Numerous species have been assigned to Diadectes, though most of those have proven to be synonyms of one another. Similarly, many supposed separate genera of diadectids have been shown to be junior synonyms of Diadectes. One of these, Nothodon, was actually published by Othniel Charles Marsh five days before the name Diadectes was published by his rival Edward Drinker Cope. Despite this fact, in 1912 Case synonymized the two names and treated Diadectes as the senior synonym, which has been followed by other paleontologists since, despite the fact that it violates the rules of biological nomenclature.
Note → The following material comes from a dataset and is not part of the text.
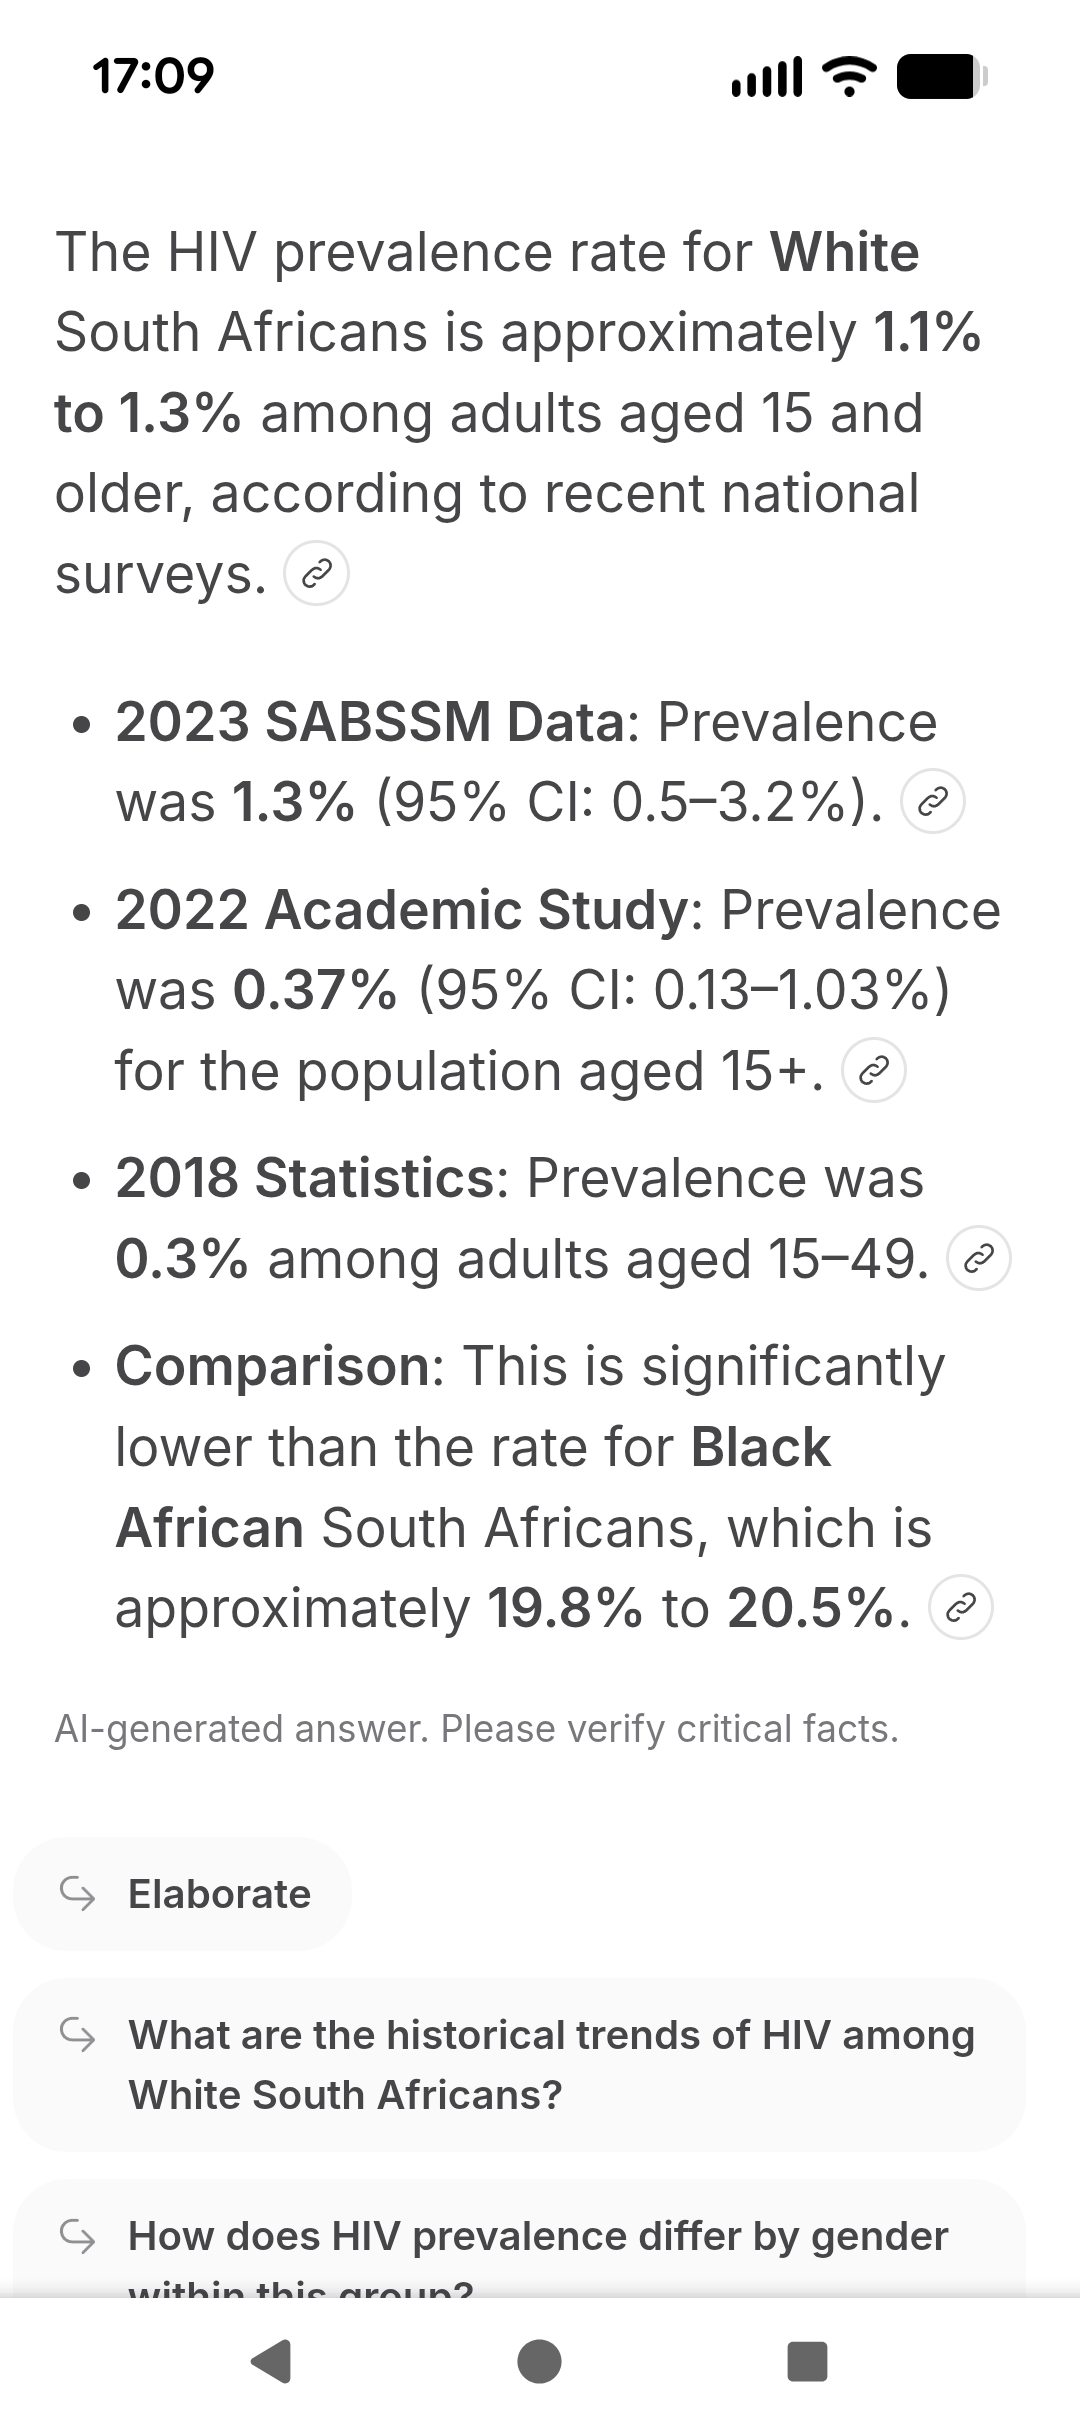The width and height of the screenshot is (1080, 2424).
Task: Open citation link for 2018 Statistics
Action: [x=979, y=1258]
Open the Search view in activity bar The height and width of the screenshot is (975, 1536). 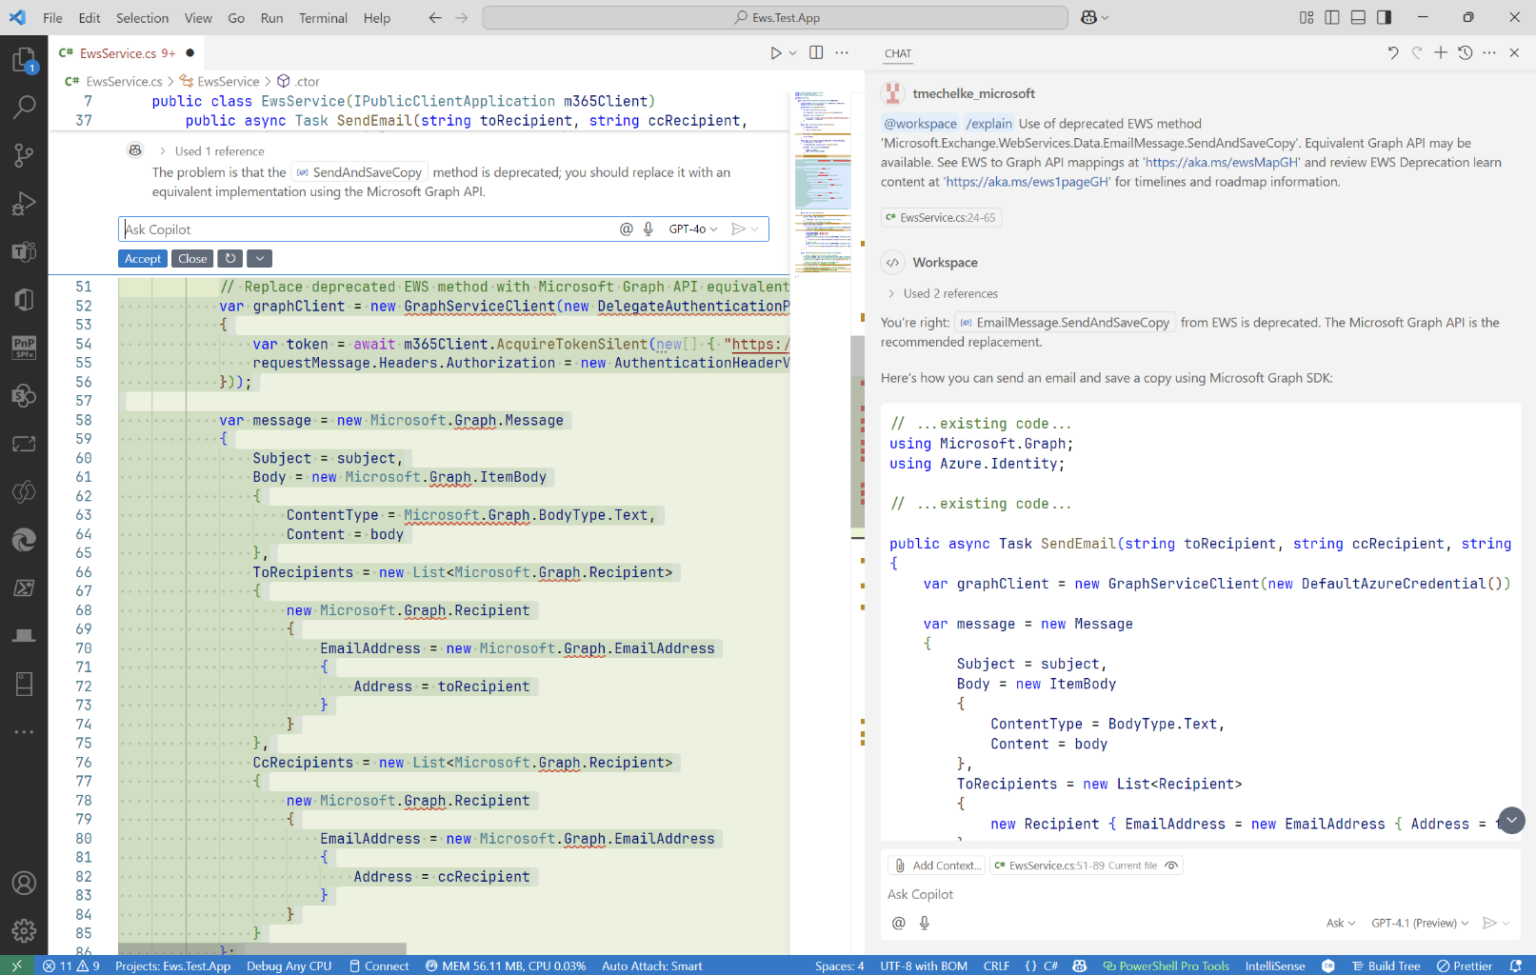coord(24,106)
A phylogenetic analysis of Diadectes and related diadectids was presented in an unpublished Ph.D. thesis by Richard Kissel in 2010. Previous phylogenetic analyses of diadectids had found D. absitus to be more basal than other species of Diadectes, outside the derived clade composed of these species. In these analyses, Diasparactus zenos was more closely related to the other species of Diadectes than was D. absitus, making Diadectes paraphyletic. Kissel recovered this paraphyly in his analysis and proposed the new genus name "Silvadectes" for D. absitus.